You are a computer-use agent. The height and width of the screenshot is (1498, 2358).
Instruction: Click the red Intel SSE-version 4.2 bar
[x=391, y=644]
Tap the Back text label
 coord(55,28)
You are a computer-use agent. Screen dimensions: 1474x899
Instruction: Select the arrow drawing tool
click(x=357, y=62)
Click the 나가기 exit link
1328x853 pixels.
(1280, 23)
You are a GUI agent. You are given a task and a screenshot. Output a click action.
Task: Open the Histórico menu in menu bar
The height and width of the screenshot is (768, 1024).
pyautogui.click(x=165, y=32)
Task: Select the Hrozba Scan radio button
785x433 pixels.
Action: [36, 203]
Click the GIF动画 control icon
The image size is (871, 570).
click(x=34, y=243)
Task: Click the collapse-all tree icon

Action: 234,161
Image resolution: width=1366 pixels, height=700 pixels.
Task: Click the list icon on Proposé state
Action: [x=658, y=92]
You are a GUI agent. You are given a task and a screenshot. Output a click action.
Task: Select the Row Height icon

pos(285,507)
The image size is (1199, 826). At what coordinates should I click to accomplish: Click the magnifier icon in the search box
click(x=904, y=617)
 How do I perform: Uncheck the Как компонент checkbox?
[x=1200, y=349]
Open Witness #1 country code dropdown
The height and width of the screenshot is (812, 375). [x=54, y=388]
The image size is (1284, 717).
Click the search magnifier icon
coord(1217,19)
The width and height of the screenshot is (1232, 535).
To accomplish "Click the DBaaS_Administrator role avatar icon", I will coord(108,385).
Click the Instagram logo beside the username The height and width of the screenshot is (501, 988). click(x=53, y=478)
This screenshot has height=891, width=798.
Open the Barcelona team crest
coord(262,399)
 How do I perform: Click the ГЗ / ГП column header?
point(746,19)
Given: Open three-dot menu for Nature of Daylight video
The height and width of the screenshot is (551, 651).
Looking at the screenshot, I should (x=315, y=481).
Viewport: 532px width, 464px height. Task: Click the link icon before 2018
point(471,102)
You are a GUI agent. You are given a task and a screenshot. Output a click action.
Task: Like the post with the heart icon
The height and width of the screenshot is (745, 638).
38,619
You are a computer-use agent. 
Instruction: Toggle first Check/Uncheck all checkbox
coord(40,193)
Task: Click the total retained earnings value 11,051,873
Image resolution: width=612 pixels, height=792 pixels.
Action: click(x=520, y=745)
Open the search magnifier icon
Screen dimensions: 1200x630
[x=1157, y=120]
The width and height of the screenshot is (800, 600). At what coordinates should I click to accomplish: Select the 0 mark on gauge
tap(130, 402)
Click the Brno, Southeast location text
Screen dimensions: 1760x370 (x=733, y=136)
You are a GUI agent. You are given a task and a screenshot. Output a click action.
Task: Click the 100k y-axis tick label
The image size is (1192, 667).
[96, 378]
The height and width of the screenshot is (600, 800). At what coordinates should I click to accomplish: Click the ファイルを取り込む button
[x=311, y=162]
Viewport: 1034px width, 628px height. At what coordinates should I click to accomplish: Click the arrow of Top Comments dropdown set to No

◆ Task to carry out
Retype the entries word for word.

◆ Task solution
You are a computer-use agent. The height and width of the screenshot is (1498, 2358).
Instruction: Click the red Intel SSE-version 4.2 bar
[x=391, y=644]
Tap the Back text label
 coord(55,28)
You are a computer-use agent. Screen dimensions: 1474x899
Instruction: Select the arrow drawing tool
click(x=357, y=62)
Click the 나가기 exit link
1328x853 pixels.
(1280, 23)
You are a GUI agent. You are given a task and a screenshot. Output a click action.
Task: Open the Histórico menu in menu bar
The height and width of the screenshot is (768, 1024).
pyautogui.click(x=165, y=32)
Task: Select the Hrozba Scan radio button
785x433 pixels.
Action: [36, 203]
Click the GIF动画 control icon
The image size is (871, 570).
click(x=34, y=243)
Task: Click the collapse-all tree icon

Action: 234,161
Image resolution: width=1366 pixels, height=700 pixels.
Task: Click the list icon on Proposé state
Action: [x=658, y=92]
You are a GUI agent. You are given a task and a screenshot. Output a click action.
Task: Select the Row Height icon

pos(285,507)
The image size is (1199, 826). At what coordinates should I click to accomplish: Click the magnifier icon in the search box
click(x=904, y=617)
 How do I perform: Uncheck the Как компонент checkbox?
[x=1200, y=349]
Open Witness #1 country code dropdown
The height and width of the screenshot is (812, 375). [x=54, y=388]
The image size is (1284, 717).
Click the search magnifier icon
coord(1217,19)
The width and height of the screenshot is (1232, 535).
To accomplish "Click the DBaaS_Administrator role avatar icon", I will coord(108,385).
Click the Instagram logo beside the username The height and width of the screenshot is (501, 988). click(x=53, y=478)
This screenshot has height=891, width=798.
Open the Barcelona team crest
coord(262,399)
 How do I perform: Click the ГЗ / ГП column header?
point(746,19)
Given: Open three-dot menu for Nature of Daylight video
The height and width of the screenshot is (551, 651).
Looking at the screenshot, I should (x=315, y=481).
Viewport: 532px width, 464px height. Task: Click the link icon before 2018
point(471,102)
You are a GUI agent. You are given a task and a screenshot. Output a click action.
Task: Like the post with the heart icon
The height and width of the screenshot is (745, 638).
38,619
You are a computer-use agent. 
Instruction: Toggle first Check/Uncheck all checkbox
coord(40,193)
Task: Click the total retained earnings value 11,051,873
Image resolution: width=612 pixels, height=792 pixels.
Action: click(x=520, y=745)
Open the search magnifier icon
Screen dimensions: 1200x630
[x=1157, y=120]
The width and height of the screenshot is (800, 600). At what coordinates should I click to accomplish: Select the 0 mark on gauge
tap(130, 402)
Click the Brno, Southeast location text
Screen dimensions: 1760x370 (x=733, y=136)
You are a GUI agent. You are given a task and a screenshot. Output a click action.
Task: Click the 100k y-axis tick label
The image size is (1192, 667).
[96, 378]
The height and width of the screenshot is (600, 800). At what coordinates should I click to accomplish: Click the ファイルを取り込む button
[x=311, y=162]
Viewport: 1034px width, 628px height. At what coordinates should I click to accomplish: Click the arrow of Top Comments dropdown set to No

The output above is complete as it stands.